EXERCISE REQUIREMENTS - Reproduce verbatim the stretch of the records from the line containing "Locate an element on the screen. The" through the line containing "Locate an element on the screen. This", and nothing else. Leave the pictures out of your answer.

DATASET RECORDS -

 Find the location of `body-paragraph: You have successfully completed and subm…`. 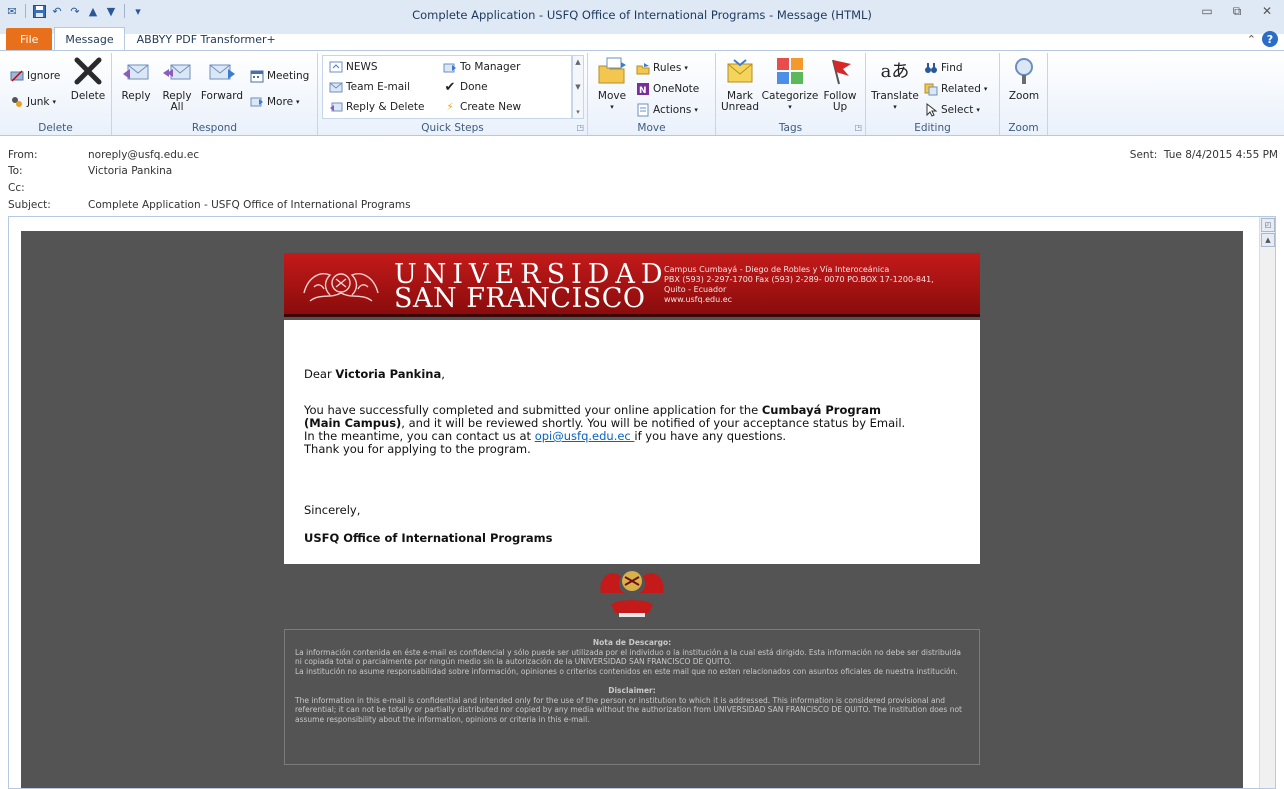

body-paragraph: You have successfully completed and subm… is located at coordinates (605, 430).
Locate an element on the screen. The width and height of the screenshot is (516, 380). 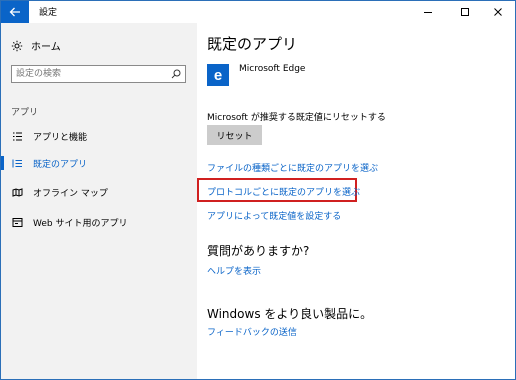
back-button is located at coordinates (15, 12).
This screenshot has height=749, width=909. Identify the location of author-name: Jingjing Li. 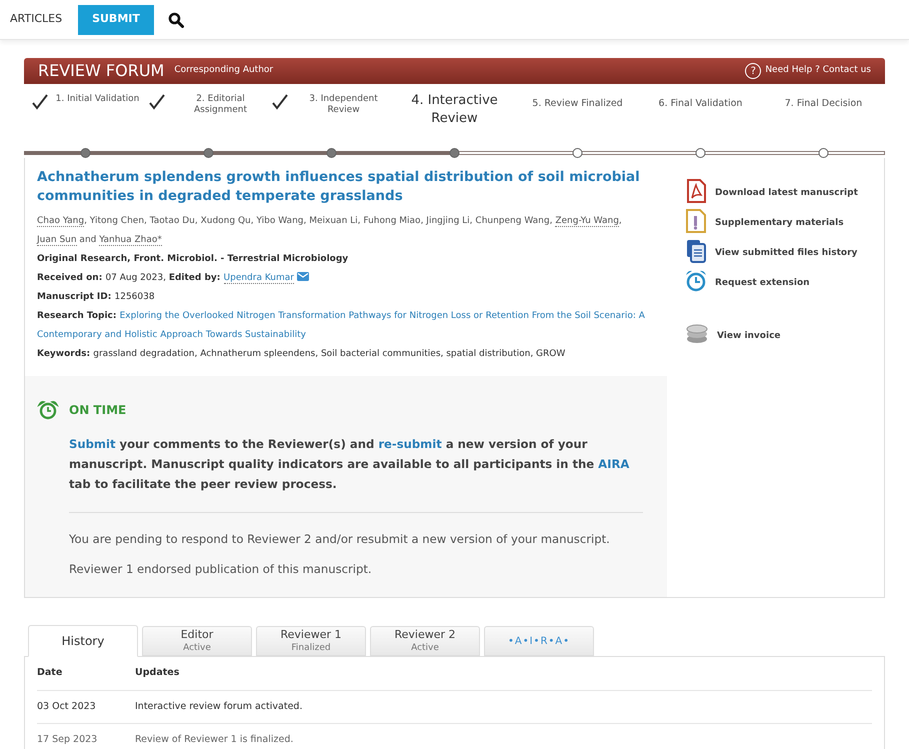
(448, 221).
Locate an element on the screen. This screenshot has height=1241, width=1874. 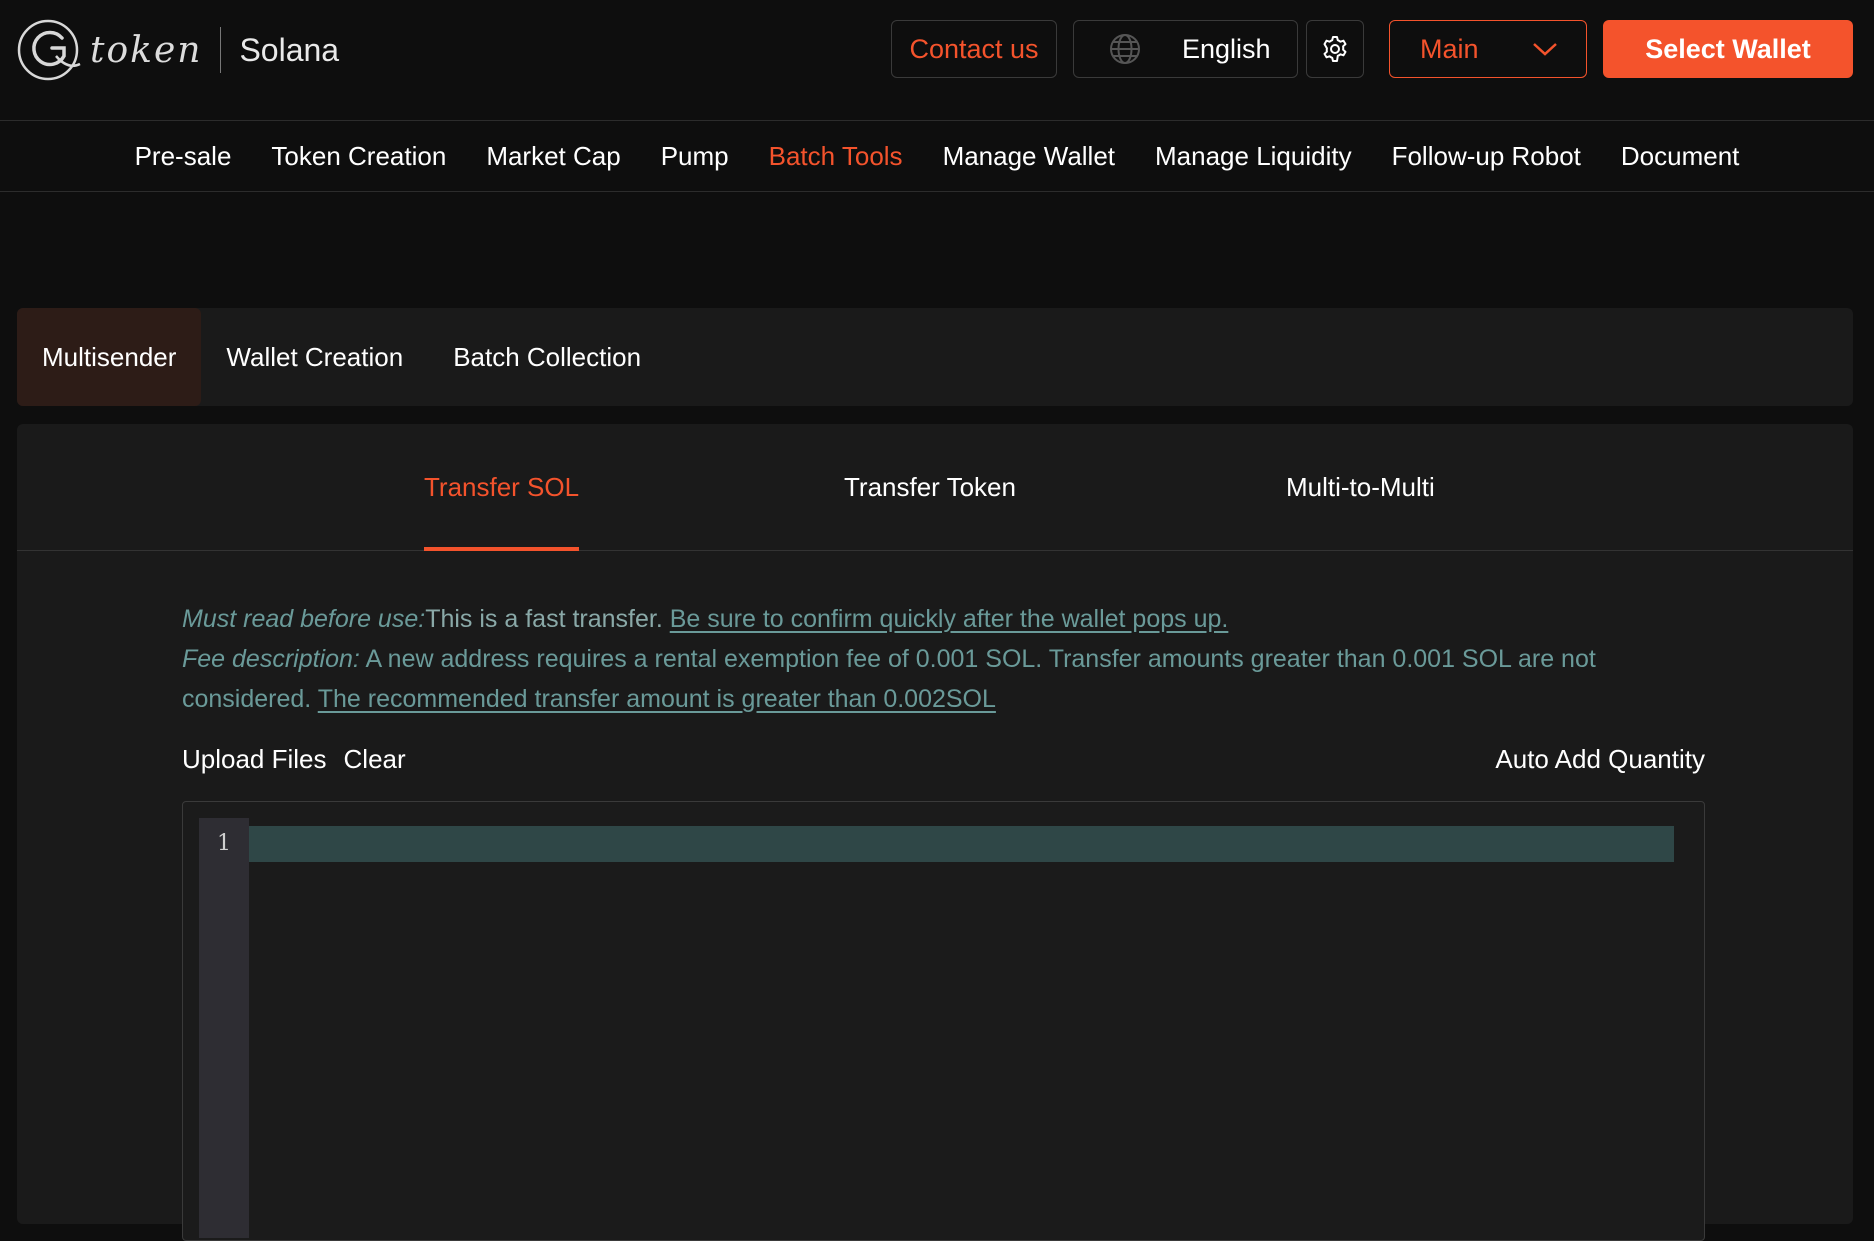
* * *
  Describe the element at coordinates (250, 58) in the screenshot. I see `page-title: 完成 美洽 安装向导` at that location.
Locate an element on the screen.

WRITTEN ANSWER -
Locate an element on the screen. The width and height of the screenshot is (516, 380). 
back-button is located at coordinates (15, 12).
This screenshot has height=749, width=909. Identify the location of author-name: Jingjing Li. 
(448, 221).
Locate an element on the screen. This screenshot has height=1241, width=1874. 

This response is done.